Monday, September 14, 2020

Strange Times?

So, in good news in Level 2, we held our Zoom Synod business sessions on Friday, 9am to 5.20 pm (with breaks) and everything went along very well, including passing some needed legislation and making some helpful-going-forward resolutions.

I imagine many Synod members enjoyed a Saturday break (diaries otherwise having committed us to being at the physical Synod had it gone ahead) and it is always a good day in the garden when at the end of it tomatoes have been planted in our glasshouse, fingers crossed that some fruit might appear in time for Christmas. (Potatoes having already been planted!)

Meanwhile, NZ continues (with much of the world) to grapple with Covid-19, and as I write we remain in Level 2 (or Level 2.5 up in Auckland), waiting to see what the Government will announce today re a possible change in levels.

Along the way of this national and global saga, we have had an interesting ecclesiastical-national saga: a church in Auckland, the Mt Roskill Evangelical Fellowship, has been the centre of an Auckland "sub-cluster" with - it appears, according to news reports - some initial hesitations re submitting to tests and some careless practice re not socially isolating due to (in my words) not accepting the scientific basis for authorities requesting tests and requiring isolation as the first members of the church were diagnosed with the virus. 
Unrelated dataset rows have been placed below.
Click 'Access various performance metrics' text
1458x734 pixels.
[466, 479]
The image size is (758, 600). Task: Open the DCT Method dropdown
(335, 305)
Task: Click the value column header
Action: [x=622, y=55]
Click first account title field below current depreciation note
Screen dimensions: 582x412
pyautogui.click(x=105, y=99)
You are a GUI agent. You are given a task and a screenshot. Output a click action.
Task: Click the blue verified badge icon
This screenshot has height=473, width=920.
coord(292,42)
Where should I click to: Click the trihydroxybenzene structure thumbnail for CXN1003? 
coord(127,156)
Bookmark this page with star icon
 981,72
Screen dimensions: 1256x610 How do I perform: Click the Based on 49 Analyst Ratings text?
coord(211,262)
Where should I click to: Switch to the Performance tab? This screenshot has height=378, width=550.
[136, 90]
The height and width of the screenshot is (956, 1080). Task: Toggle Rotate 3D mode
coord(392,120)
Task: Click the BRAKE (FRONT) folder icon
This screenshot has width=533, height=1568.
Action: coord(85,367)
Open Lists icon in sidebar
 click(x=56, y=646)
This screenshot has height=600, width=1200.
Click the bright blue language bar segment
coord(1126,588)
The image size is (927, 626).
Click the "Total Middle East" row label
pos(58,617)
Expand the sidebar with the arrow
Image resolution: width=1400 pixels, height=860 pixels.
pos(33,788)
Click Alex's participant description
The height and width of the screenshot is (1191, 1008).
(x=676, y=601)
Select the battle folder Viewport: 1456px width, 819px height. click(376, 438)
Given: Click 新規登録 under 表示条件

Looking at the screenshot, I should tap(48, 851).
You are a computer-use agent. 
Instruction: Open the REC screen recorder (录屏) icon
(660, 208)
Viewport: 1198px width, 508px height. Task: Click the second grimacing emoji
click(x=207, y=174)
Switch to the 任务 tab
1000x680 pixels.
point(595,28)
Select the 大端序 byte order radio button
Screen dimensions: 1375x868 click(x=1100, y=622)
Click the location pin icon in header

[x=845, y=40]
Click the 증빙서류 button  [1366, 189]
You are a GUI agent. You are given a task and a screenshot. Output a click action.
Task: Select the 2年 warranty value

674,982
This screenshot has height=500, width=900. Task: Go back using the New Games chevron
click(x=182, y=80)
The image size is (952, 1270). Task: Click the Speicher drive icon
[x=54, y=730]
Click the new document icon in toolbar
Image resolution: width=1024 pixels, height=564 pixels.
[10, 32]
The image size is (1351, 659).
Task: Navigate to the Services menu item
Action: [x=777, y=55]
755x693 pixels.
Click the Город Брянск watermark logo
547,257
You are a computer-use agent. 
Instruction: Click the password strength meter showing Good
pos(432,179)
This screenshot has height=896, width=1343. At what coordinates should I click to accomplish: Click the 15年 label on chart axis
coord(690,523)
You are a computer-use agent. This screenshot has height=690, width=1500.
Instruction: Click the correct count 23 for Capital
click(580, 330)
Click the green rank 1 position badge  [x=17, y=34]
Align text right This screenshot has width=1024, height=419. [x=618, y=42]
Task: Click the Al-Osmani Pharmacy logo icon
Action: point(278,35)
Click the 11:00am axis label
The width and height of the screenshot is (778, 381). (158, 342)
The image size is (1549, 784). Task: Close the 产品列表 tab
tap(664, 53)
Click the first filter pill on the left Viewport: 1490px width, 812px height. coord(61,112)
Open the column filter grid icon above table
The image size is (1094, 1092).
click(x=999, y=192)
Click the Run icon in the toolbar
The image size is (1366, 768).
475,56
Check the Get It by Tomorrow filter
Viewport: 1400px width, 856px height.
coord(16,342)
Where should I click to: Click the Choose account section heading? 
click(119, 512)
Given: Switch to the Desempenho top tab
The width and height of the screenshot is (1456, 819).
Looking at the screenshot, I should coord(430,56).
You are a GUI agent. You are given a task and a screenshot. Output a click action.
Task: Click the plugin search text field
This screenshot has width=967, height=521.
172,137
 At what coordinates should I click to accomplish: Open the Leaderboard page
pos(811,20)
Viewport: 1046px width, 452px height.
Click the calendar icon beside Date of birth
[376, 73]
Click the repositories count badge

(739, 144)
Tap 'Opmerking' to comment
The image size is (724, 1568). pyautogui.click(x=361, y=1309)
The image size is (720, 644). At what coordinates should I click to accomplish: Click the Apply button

For a couple of commentaries on the situation, from a source I do not think I have ever cited before, The Daily Blog (one of NZ's premiere political commentary blogs, albeit "leftist"), here is Curwen Ares Rolinson and there is Chris Trotter.

We are seeing, it would seem, some unfortunate fruit of a development in evangelical Christianity which has affected to disdain the reliability of science - a development which may well have at its foundation a scepticism about evolution.

Incidentally, after initial reluctance it appears that everyone connected to this church is on board with the need to be tested and to socially isolated until this transmission hotspot has cooled down.

But some damage has been done. As Christians around me are observing: the impact of the story of this one church is that all churches are tarred by their brush, whether or not we claim to have kosher scientific credentials. 

On the one hand, we might recognise that no church is "independent" of other churches. We all represent Christianity, we are all ambassadors for Christ and witnesses to the gospel. When one church - even an independent church such as this one - hits the headlines for reasons not praiseworthy, all of NZ Christianity suffers.

On the other hand, we might also recognise - in line with comments worth pondering made to the post below this - the importance of continually understanding what the gospel actually is? What did Christ do and what did he teach? What is God's purpose for us and meaning for our lives according to God's purposes in Christ?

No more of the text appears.